Records drawn from a dataset>
****

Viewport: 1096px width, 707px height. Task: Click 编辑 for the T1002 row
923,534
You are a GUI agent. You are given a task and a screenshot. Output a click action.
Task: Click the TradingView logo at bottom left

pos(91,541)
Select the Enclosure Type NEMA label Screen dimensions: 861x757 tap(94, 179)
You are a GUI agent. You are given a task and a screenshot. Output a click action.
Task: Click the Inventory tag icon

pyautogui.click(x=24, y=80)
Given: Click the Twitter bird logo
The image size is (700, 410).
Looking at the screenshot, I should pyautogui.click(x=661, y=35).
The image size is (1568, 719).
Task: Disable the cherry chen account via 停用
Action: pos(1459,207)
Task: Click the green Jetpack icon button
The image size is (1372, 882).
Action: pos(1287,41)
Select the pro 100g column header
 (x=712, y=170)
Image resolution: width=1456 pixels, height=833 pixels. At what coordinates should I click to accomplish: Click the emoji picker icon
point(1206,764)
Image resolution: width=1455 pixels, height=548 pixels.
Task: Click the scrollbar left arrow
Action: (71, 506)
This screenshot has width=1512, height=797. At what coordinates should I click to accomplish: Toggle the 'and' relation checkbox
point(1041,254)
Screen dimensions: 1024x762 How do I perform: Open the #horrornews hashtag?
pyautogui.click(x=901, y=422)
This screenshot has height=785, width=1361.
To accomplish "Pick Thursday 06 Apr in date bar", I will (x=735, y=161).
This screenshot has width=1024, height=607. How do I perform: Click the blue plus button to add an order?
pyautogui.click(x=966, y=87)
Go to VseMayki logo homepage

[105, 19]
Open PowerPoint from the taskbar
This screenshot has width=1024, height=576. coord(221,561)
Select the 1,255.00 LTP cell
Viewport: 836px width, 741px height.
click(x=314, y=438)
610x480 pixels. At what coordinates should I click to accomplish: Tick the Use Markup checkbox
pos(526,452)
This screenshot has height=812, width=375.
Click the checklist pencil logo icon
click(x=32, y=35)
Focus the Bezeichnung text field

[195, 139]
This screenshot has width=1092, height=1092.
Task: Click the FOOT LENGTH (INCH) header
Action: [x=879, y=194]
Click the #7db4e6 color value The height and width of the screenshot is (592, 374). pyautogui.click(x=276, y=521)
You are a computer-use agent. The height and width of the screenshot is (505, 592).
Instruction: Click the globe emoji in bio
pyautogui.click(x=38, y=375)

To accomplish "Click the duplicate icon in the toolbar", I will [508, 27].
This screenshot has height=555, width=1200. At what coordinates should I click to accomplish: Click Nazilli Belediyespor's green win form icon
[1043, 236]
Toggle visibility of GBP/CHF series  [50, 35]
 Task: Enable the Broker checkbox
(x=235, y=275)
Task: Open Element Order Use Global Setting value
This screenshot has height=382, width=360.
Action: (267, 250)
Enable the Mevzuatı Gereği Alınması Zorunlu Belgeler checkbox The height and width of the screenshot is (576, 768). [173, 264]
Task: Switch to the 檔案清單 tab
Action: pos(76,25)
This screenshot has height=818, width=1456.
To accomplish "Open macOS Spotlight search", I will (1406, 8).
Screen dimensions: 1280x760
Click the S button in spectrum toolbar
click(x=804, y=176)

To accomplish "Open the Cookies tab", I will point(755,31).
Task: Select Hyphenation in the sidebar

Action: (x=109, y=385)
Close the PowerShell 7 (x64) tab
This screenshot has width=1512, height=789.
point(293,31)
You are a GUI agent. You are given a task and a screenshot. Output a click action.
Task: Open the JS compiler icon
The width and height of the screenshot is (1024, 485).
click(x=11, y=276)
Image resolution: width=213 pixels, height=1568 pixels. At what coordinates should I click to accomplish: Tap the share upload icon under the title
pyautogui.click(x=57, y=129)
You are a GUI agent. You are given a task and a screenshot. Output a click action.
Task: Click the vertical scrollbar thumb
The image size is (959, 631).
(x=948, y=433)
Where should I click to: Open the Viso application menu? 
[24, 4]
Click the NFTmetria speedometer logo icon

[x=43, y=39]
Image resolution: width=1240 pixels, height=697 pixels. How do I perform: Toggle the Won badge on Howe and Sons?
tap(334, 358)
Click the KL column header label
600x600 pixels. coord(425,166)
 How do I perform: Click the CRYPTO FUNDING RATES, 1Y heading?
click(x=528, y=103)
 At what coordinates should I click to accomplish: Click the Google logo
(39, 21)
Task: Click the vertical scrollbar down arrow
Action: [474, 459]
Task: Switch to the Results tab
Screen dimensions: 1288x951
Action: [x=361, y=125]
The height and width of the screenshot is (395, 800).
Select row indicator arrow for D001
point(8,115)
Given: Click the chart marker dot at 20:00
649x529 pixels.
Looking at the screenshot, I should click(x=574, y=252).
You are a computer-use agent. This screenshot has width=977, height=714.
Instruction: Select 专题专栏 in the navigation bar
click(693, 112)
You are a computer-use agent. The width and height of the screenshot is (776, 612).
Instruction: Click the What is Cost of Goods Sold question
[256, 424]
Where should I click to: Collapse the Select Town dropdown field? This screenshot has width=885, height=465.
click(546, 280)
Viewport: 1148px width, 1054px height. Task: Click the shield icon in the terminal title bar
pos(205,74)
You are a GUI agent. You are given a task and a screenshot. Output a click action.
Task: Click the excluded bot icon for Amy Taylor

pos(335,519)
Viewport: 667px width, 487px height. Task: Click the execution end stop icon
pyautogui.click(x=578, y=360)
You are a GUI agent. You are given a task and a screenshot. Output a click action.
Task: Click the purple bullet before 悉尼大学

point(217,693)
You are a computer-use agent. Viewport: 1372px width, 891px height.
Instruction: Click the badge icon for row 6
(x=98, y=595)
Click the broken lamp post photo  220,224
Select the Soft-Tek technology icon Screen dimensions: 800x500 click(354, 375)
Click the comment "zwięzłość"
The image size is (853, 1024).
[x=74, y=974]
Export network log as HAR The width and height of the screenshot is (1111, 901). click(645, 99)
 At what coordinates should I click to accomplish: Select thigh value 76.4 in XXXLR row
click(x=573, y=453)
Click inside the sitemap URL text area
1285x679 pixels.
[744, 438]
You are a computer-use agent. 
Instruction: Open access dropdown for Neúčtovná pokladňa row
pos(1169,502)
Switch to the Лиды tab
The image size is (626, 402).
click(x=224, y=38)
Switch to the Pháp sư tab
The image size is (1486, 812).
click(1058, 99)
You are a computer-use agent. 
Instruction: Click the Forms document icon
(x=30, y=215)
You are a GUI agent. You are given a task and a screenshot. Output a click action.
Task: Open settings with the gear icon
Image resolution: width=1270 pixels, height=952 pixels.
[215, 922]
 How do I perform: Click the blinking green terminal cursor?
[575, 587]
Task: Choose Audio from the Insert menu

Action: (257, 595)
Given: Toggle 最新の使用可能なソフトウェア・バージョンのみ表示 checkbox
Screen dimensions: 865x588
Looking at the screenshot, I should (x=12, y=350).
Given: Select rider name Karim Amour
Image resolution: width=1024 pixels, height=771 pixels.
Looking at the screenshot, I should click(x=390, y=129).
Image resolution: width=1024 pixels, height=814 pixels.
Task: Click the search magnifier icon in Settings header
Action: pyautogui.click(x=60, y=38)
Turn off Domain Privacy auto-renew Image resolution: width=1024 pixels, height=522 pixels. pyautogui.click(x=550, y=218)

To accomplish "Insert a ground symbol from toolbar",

****

Aim of the task> In the entries above, count each line holding "will" and report the total and nothing more.

Answer for the task> 4